What you need to do.
Can you format the lines below as a numbered list, skipping the blank ones?
**** Records for processing ****
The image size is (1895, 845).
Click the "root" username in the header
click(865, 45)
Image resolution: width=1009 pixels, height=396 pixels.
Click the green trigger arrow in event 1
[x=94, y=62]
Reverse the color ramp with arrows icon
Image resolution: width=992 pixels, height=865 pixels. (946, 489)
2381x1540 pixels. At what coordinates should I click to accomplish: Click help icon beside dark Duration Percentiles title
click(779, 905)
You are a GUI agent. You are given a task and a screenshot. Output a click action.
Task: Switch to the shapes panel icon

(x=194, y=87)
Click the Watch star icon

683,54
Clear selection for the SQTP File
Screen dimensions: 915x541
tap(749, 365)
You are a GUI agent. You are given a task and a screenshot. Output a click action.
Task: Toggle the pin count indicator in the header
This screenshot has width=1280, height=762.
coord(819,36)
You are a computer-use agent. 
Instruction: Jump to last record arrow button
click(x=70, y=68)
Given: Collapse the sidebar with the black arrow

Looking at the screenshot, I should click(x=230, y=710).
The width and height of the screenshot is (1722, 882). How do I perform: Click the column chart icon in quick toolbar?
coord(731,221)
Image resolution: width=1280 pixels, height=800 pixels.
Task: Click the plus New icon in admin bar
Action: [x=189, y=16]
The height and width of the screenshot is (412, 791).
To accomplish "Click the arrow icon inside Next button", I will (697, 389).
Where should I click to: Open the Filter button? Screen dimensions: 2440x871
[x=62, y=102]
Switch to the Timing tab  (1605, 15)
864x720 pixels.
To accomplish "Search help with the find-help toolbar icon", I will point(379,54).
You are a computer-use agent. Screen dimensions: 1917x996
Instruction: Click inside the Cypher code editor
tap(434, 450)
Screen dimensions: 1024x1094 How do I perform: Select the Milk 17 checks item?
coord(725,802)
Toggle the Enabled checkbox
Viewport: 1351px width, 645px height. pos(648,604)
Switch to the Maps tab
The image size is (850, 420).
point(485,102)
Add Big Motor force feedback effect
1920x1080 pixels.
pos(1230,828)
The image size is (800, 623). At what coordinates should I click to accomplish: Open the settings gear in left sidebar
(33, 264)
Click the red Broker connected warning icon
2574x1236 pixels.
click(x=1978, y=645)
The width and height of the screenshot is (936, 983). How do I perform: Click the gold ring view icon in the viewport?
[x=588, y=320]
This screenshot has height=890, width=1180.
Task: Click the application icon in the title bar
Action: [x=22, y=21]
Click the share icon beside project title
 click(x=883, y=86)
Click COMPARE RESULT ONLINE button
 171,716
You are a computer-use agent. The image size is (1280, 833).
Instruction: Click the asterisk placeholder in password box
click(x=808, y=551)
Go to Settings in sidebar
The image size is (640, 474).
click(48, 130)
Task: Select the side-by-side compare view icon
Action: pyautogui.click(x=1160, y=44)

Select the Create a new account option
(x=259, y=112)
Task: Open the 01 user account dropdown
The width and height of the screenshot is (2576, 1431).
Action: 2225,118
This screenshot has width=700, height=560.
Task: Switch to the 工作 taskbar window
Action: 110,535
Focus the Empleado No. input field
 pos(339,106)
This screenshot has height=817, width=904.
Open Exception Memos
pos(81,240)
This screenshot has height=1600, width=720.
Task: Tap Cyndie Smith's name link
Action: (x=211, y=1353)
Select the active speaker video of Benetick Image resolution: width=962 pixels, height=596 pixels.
****
Solution to the exercise.
1. The image size is (1895, 845).
2. Click the "root" username in the header
3. click(865, 45)
4. Image resolution: width=1009 pixels, height=396 pixels.
5. Click the green trigger arrow in event 1
6. [x=94, y=62]
7. Reverse the color ramp with arrows icon
8. Image resolution: width=992 pixels, height=865 pixels. (946, 489)
9. 2381x1540 pixels. At what coordinates should I click to accomplish: Click help icon beside dark Duration Percentiles title
10. click(779, 905)
11. You are a GUI agent. You are given a task and a screenshot. Output a click action.
12. Task: Switch to the shapes panel icon
13. (x=194, y=87)
14. Click the Watch star icon
15. 683,54
16. Clear selection for the SQTP File
17. Screen dimensions: 915x541
18. tap(749, 365)
19. You are a GUI agent. You are given a task and a screenshot. Output a click action.
20. Task: Toggle the pin count indicator in the header
21. This screenshot has width=1280, height=762.
22. coord(819,36)
23. You are a computer-use agent. 
24. Instruction: Jump to last record arrow button
25. click(x=70, y=68)
26. Given: Collapse the sidebar with the black arrow
27. Looking at the screenshot, I should click(x=230, y=710).
28. The width and height of the screenshot is (1722, 882). How do I perform: Click the column chart icon in quick toolbar?
29. coord(731,221)
30. Image resolution: width=1280 pixels, height=800 pixels.
31. Task: Click the plus New icon in admin bar
32. Action: [x=189, y=16]
33. The height and width of the screenshot is (412, 791).
34. To accomplish "Click the arrow icon inside Next button", I will (697, 389).
35. Where should I click to: Open the Filter button? Screen dimensions: 2440x871
36. [x=62, y=102]
37. Switch to the Timing tab  (1605, 15)
38. 864x720 pixels.
39. To accomplish "Search help with the find-help toolbar icon", I will point(379,54).
40. You are a computer-use agent. Screen dimensions: 1917x996
41. Instruction: Click inside the Cypher code editor
42. tap(434, 450)
43. Screen dimensions: 1024x1094 How do I perform: Select the Milk 17 checks item?
44. coord(725,802)
45. Toggle the Enabled checkbox
46. Viewport: 1351px width, 645px height. pos(648,604)
47. Switch to the Maps tab
48. The image size is (850, 420).
49. point(485,102)
50. Add Big Motor force feedback effect
51. 1920x1080 pixels.
52. pos(1230,828)
53. The image size is (800, 623). At what coordinates should I click to accomplish: Open the settings gear in left sidebar
54. (33, 264)
55. Click the red Broker connected warning icon
56. 2574x1236 pixels.
57. click(x=1978, y=645)
58. The width and height of the screenshot is (936, 983). How do I perform: Click the gold ring view icon in the viewport?
59. [x=588, y=320]
60. This screenshot has height=890, width=1180.
61. Task: Click the application icon in the title bar
62. Action: [x=22, y=21]
63. Click the share icon beside project title
64.  click(x=883, y=86)
65. Click COMPARE RESULT ONLINE button
66.  171,716
67. You are a computer-use agent. The image size is (1280, 833).
68. Instruction: Click the asterisk placeholder in password box
69. click(x=808, y=551)
70. Go to Settings in sidebar
71. The image size is (640, 474).
72. click(48, 130)
73. Task: Select the side-by-side compare view icon
74. Action: pyautogui.click(x=1160, y=44)
75. Select the Create a new account option
76. (x=259, y=112)
77. Task: Open the 01 user account dropdown
78. The width and height of the screenshot is (2576, 1431).
79. Action: 2225,118
80. This screenshot has width=700, height=560.
81. Task: Switch to the 工作 taskbar window
82. Action: 110,535
83. Focus the Empleado No. input field
84.  pos(339,106)
85. This screenshot has height=817, width=904.
86. Open Exception Memos
87. pos(81,240)
88. This screenshot has height=1600, width=720.
89. Task: Tap Cyndie Smith's name link
90. Action: (x=211, y=1353)
91. Select the active speaker video of Benetick Image resolution: width=962 pixels, height=596 pixels.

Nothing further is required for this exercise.